_Directions_: Tally the lines of the records that contain the string "Страница", then give the total and nothing more.

---------- Provided records ----------

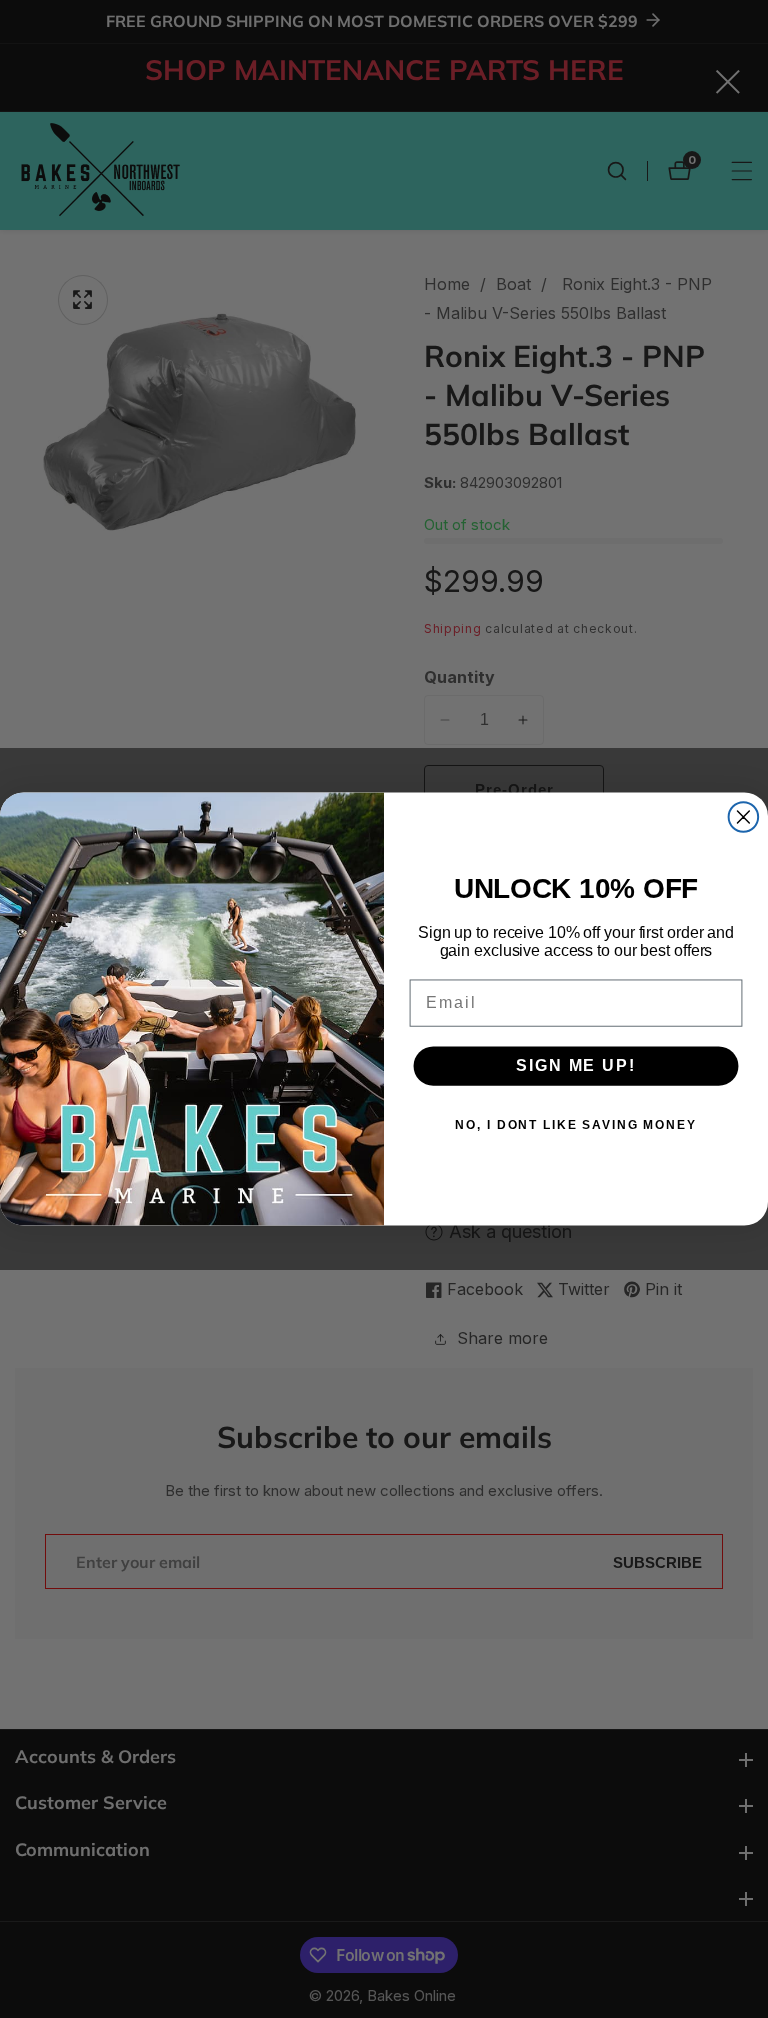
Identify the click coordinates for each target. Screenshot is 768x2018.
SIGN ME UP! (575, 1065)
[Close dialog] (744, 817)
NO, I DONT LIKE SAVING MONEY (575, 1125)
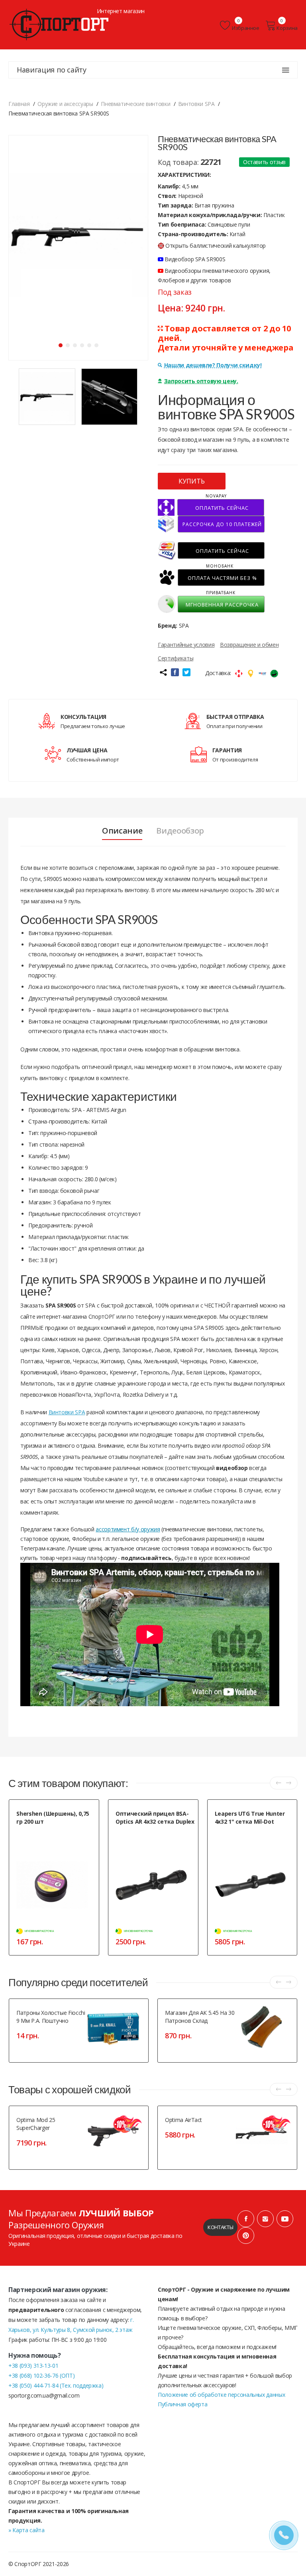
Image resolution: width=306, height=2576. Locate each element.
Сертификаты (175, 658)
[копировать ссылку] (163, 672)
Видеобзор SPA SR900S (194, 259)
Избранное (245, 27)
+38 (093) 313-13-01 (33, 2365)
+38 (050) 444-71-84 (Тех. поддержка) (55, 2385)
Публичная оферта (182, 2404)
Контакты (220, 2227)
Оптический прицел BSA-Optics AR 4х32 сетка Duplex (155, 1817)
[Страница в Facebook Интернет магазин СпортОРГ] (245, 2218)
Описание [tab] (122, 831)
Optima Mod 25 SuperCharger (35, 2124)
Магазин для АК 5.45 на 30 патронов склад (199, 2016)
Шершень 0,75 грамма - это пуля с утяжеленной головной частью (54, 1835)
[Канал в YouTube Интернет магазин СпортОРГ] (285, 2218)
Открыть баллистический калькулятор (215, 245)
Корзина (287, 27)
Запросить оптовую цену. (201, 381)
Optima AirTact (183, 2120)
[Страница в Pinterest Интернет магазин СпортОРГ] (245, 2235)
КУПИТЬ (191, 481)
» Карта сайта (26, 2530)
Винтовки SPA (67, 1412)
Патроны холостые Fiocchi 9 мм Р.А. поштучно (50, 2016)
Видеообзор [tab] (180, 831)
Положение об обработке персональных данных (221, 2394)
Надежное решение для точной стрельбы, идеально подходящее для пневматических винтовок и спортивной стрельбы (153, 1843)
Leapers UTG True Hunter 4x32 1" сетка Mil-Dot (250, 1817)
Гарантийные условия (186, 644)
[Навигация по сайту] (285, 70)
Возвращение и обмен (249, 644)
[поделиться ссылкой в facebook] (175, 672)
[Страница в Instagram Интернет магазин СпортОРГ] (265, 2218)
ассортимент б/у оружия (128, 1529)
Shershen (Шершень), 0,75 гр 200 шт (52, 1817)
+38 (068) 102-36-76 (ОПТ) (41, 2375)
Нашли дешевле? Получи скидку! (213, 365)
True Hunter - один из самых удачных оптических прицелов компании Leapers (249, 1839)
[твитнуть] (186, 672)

----------

_Task response_: 3